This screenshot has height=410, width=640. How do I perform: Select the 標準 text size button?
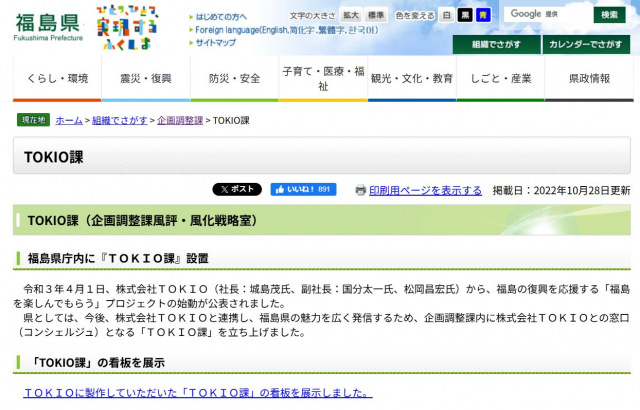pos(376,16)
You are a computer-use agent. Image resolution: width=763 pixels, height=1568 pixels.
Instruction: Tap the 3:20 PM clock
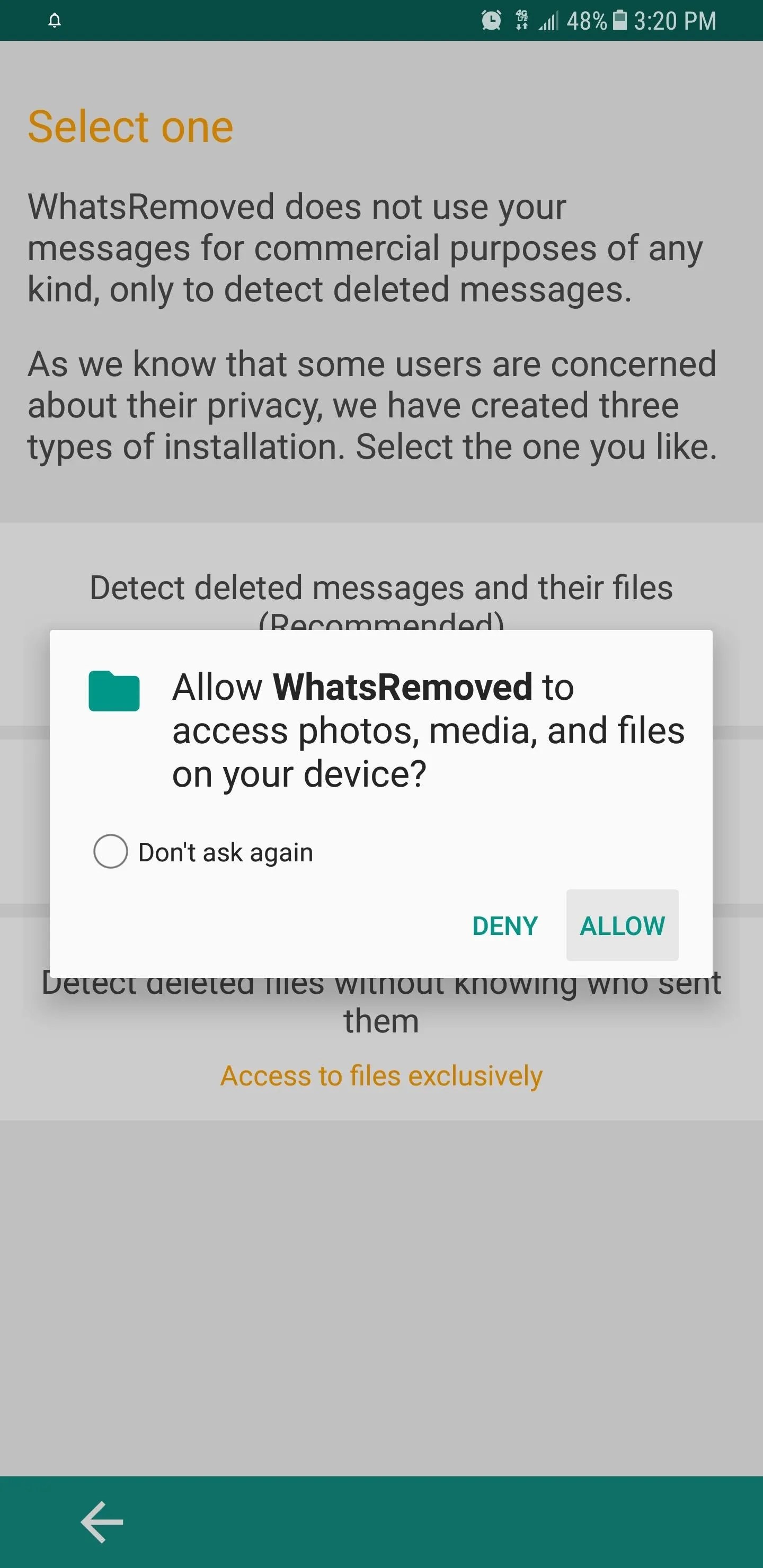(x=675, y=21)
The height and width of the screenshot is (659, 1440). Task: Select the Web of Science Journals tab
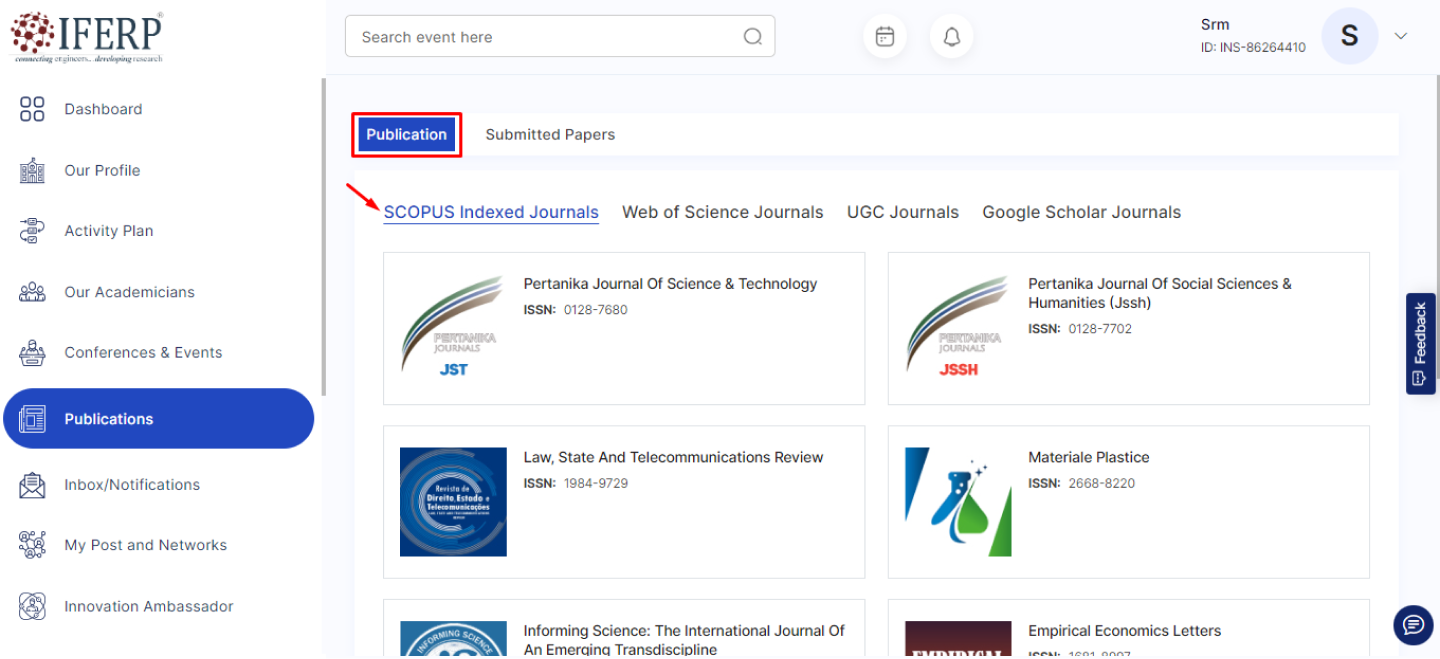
* * *
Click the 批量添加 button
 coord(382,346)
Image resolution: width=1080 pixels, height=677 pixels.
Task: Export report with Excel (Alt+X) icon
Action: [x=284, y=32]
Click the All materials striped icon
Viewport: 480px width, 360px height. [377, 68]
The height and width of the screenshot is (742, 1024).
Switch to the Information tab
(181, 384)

TO DO:
What is wanted is an exact copy of the lines above from the one containing "This screenshot has" through the one containing "The height and width of the screenshot is (659, 1440).", with no pictures in it.

SOLVED PROBLEM:
This screenshot has height=410, width=640. How do I perform: Select the 標準 text size button?
pos(376,16)
You are a computer-use agent. Image resolution: width=763 pixels, height=1568 pixels.
Instruction: Tap the 3:20 PM clock
(x=675, y=21)
The height and width of the screenshot is (659, 1440). Task: Select the Web of Science Journals tab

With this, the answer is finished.